## What is required
Below are records with pictures. Reproduce exactly the lines from the line with "Delete the 1.jpg record via trash icon" to the line with "Click the Measure ruler icon", inclusive, and leave each picture out.

________________

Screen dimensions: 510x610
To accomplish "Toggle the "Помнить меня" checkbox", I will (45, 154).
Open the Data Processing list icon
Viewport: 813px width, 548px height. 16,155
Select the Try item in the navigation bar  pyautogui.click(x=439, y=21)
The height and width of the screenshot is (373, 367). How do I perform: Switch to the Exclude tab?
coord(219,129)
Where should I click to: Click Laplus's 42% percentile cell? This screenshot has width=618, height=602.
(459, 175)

________________

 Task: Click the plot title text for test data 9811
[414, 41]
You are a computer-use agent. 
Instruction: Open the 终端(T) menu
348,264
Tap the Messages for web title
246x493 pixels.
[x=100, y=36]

________________

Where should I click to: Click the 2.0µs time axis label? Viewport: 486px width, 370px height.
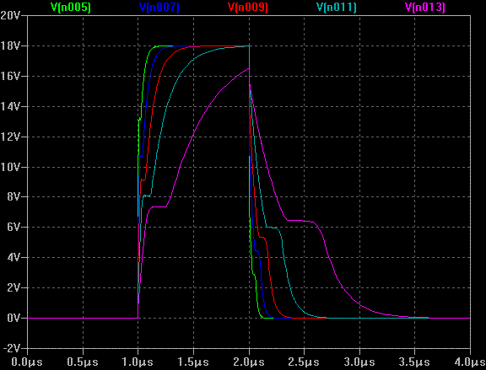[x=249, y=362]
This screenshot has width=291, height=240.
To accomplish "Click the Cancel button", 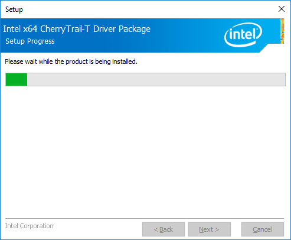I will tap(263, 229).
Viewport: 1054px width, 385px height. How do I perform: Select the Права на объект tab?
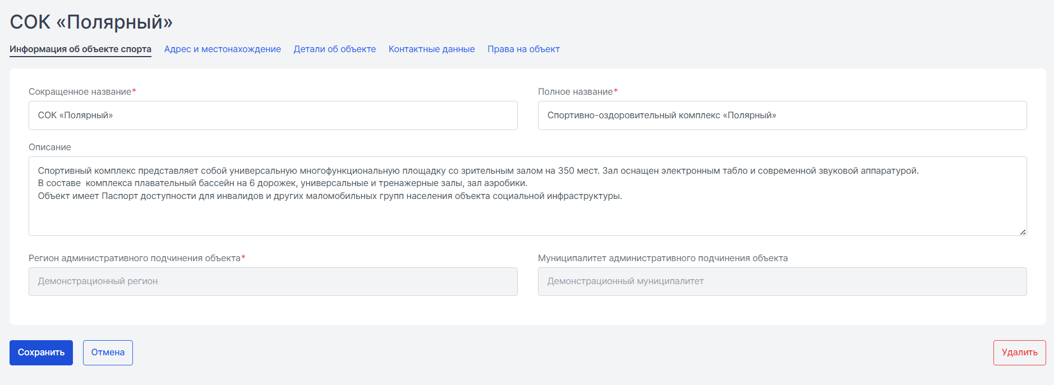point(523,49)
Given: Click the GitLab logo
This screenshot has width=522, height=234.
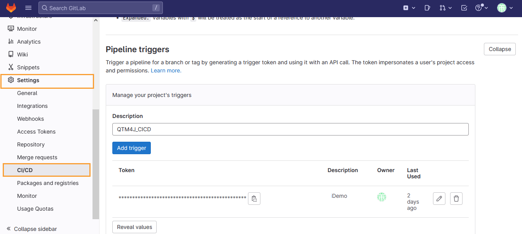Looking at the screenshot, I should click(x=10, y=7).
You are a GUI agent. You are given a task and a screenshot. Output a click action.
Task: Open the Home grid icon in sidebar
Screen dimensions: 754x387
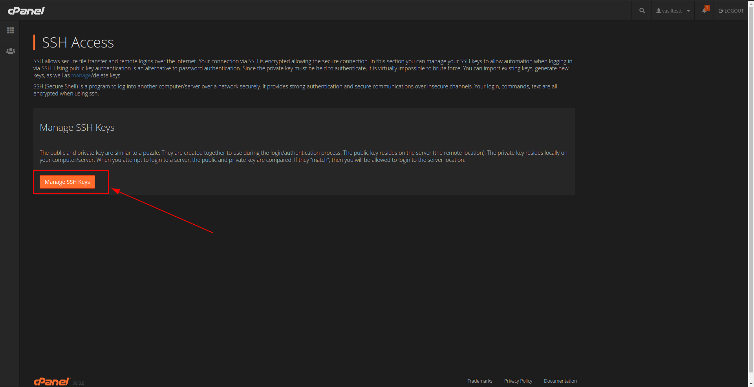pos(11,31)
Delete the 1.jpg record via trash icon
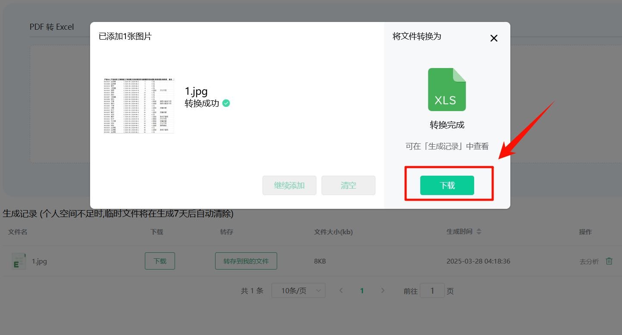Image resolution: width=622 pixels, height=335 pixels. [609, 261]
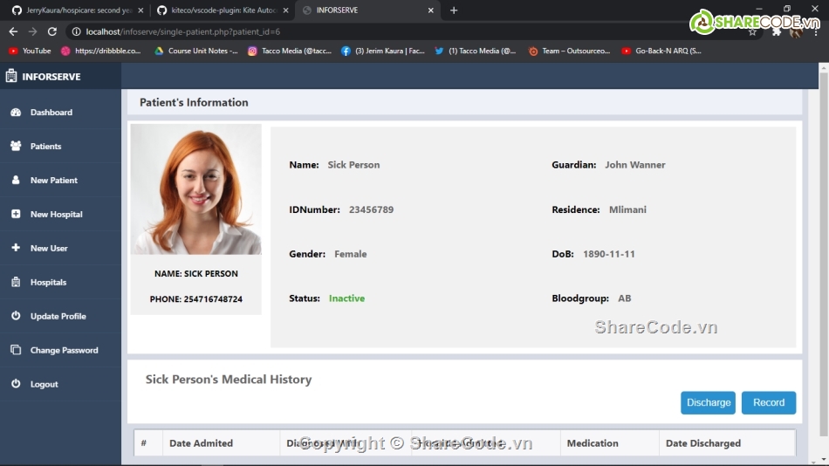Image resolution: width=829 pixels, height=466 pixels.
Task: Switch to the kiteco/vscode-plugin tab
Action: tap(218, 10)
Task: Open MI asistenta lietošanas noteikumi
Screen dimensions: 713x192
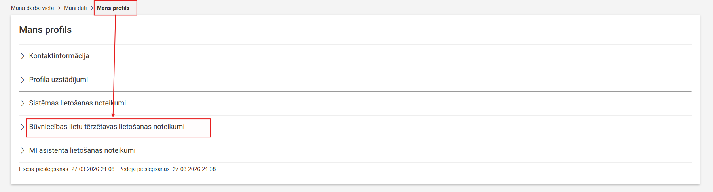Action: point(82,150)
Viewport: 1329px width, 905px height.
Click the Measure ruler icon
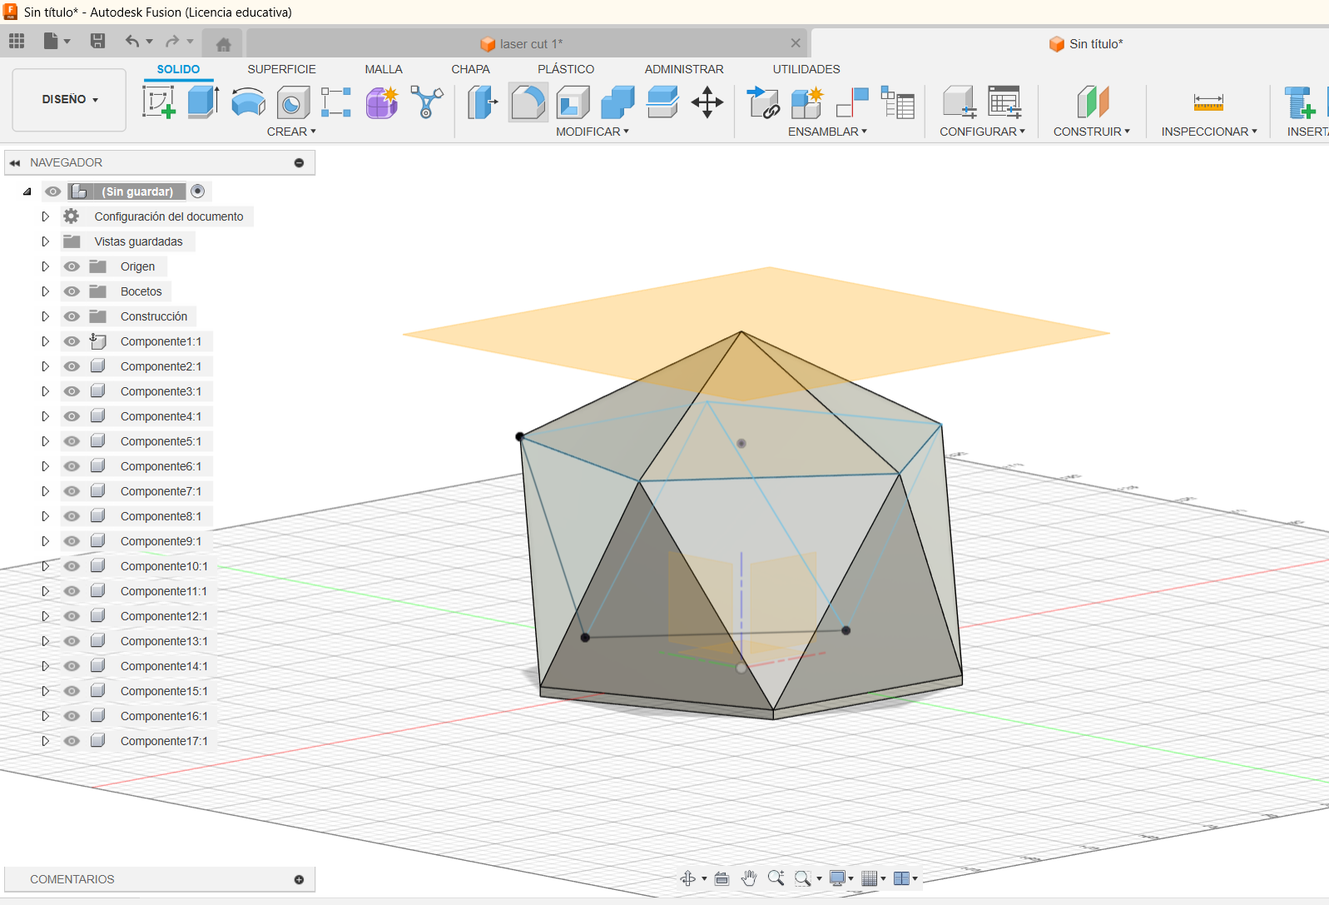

________________

## Your solution
Delete the 1.jpg record via trash icon
Image resolution: width=622 pixels, height=335 pixels. [609, 261]
Image resolution: width=829 pixels, height=466 pixels.
Task: Switch to the kiteco/vscode-plugin tab
Action: tap(218, 10)
Task: Open MI asistenta lietošanas noteikumi
Screen dimensions: 713x192
Action: point(82,150)
Viewport: 1329px width, 905px height.
Click the Measure ruler icon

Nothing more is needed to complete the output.